Transcribe, word for word and without additions, each line below from the one containing "Where should I click to: Click the open" through the one containing "Task: Add Billecart-Salmon", both ends included.
(Material for the task Opens)
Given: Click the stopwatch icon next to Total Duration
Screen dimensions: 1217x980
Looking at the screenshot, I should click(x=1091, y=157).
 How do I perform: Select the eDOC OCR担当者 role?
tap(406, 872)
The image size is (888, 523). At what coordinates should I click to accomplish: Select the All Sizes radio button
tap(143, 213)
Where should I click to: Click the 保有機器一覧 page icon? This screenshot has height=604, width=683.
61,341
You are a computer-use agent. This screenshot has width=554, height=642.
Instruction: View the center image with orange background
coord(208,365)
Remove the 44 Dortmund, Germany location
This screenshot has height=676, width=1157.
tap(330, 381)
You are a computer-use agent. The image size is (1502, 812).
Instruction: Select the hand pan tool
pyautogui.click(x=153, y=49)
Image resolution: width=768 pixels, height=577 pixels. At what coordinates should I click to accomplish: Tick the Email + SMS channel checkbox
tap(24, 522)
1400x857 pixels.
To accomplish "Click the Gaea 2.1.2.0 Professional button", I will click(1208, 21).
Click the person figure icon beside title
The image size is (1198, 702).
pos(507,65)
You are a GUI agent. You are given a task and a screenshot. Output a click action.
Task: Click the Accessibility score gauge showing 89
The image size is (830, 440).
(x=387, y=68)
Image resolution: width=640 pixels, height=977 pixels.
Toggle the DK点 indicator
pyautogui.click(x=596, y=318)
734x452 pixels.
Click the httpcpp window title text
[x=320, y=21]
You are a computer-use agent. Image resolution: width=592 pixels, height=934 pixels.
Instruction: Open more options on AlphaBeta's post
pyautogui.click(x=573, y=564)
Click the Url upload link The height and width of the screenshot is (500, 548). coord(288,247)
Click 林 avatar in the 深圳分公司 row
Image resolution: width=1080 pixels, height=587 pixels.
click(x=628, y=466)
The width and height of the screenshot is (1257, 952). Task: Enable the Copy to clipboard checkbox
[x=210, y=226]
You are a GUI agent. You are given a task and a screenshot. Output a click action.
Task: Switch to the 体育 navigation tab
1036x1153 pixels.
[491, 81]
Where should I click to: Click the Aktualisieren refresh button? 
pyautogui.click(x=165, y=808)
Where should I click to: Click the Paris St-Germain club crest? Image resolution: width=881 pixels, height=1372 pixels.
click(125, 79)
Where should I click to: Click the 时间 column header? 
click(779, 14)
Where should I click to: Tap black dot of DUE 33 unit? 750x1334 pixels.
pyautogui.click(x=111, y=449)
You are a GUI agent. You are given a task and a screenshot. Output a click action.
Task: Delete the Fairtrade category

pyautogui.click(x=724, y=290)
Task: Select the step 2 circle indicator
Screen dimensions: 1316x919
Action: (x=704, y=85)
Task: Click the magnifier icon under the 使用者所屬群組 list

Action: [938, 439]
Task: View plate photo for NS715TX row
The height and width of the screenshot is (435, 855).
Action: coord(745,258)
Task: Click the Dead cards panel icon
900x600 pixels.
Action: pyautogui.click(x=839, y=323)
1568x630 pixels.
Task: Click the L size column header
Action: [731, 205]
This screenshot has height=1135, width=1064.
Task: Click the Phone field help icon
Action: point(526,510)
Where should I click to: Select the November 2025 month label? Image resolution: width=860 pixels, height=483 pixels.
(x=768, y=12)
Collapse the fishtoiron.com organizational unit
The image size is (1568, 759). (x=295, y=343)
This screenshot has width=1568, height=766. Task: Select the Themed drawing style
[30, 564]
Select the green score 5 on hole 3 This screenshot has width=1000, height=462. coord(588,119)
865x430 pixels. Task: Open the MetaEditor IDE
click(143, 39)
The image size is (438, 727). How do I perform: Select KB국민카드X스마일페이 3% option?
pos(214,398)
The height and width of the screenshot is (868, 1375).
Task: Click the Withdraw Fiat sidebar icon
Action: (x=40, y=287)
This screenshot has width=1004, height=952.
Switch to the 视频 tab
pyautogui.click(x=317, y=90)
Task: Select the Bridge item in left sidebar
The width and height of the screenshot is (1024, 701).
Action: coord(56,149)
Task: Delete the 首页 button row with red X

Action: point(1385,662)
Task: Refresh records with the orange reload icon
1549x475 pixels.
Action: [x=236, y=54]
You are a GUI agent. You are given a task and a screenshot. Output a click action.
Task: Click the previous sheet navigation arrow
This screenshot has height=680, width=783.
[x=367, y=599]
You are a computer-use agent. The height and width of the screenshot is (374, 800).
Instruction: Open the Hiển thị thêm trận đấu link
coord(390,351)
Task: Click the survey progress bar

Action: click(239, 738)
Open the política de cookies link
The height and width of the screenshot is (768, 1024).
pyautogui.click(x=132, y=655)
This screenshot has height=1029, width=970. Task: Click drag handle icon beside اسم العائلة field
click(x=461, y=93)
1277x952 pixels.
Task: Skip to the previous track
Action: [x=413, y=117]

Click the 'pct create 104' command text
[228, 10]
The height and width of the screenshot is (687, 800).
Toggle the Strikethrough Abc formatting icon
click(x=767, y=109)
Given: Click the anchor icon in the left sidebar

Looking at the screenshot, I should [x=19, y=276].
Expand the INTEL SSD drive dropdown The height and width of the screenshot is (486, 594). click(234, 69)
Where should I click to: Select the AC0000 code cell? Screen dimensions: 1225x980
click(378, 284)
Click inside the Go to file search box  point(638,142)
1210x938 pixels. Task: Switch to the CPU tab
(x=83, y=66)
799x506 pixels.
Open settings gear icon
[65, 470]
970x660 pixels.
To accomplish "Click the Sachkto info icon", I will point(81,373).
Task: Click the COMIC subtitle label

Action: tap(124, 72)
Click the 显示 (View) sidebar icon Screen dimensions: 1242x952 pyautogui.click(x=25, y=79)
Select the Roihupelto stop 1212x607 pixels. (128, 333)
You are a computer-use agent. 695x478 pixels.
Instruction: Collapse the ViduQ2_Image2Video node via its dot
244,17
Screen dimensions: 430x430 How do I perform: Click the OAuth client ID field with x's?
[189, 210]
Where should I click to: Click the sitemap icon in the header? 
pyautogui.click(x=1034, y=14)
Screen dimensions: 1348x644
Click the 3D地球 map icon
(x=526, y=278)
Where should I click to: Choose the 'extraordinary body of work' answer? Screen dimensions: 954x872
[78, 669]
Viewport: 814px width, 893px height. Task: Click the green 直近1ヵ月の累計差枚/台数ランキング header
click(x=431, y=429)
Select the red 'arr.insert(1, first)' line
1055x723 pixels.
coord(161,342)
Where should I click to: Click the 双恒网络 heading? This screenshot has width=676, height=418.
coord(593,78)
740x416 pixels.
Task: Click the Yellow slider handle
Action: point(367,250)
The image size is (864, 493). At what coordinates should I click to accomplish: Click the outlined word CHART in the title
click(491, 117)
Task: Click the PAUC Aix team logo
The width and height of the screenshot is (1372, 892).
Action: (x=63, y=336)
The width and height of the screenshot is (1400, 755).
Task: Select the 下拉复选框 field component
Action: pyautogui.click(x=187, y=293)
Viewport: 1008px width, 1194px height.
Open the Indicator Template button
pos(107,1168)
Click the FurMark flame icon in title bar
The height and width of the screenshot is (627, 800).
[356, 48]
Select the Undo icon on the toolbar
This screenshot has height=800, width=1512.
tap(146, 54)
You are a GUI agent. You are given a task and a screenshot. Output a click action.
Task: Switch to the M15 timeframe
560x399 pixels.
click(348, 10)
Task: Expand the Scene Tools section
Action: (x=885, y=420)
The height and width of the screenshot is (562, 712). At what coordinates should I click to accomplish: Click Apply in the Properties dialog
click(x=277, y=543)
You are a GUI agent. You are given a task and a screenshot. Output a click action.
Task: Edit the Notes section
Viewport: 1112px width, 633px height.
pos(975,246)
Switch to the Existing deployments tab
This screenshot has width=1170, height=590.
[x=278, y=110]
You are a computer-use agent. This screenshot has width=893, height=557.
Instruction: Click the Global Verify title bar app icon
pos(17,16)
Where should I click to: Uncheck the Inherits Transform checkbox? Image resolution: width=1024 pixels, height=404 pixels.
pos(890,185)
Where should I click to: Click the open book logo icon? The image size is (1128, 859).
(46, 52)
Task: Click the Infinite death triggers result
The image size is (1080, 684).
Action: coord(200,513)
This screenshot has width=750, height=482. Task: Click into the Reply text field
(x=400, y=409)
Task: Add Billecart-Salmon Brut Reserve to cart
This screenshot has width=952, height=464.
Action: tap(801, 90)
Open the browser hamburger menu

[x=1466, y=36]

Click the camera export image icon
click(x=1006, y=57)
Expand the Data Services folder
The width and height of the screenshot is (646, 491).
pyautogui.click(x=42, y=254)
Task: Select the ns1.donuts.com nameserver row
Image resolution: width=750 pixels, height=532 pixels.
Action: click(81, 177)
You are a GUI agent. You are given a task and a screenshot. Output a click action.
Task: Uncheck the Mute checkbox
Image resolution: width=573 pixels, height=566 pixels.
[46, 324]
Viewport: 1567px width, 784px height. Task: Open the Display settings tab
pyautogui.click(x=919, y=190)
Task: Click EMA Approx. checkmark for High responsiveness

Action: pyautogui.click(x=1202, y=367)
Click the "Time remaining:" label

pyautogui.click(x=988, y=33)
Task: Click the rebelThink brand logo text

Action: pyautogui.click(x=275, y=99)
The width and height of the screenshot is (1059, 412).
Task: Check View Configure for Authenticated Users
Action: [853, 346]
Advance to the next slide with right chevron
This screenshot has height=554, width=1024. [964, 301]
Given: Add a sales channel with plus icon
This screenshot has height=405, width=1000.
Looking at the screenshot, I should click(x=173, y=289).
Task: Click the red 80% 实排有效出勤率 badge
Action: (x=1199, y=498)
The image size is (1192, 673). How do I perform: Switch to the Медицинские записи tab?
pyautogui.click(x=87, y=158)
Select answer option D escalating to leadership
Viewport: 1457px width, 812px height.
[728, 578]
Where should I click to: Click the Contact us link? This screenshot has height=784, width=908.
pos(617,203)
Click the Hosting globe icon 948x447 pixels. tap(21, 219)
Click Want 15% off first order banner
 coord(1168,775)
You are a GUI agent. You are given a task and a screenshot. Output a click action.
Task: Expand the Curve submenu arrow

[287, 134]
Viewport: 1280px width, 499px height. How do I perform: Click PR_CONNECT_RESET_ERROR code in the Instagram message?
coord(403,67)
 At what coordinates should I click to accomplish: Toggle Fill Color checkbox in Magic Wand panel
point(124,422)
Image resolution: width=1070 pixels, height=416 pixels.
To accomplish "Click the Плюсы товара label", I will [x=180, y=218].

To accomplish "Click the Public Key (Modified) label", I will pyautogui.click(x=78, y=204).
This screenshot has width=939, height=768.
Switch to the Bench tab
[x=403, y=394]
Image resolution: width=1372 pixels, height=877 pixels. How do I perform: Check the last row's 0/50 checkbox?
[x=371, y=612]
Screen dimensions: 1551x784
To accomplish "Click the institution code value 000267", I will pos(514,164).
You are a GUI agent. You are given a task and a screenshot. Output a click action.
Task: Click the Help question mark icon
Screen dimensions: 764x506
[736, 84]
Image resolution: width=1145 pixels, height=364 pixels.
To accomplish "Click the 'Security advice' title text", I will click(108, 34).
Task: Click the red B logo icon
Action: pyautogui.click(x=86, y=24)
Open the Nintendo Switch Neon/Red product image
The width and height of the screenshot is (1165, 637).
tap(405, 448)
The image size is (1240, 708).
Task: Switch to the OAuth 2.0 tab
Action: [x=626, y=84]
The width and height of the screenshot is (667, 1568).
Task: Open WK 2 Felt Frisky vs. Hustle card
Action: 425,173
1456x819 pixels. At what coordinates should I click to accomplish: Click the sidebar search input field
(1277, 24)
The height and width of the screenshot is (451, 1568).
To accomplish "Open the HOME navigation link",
(Material for the task Closes)
> _Final answer_:
Where should I click to: Click the open book logo icon? The image size is (1128, 859).
(46, 52)
Task: Click the Infinite death triggers result
The image size is (1080, 684).
Action: coord(200,513)
This screenshot has width=750, height=482. Task: Click into the Reply text field
(x=400, y=409)
Task: Add Billecart-Salmon Brut Reserve to cart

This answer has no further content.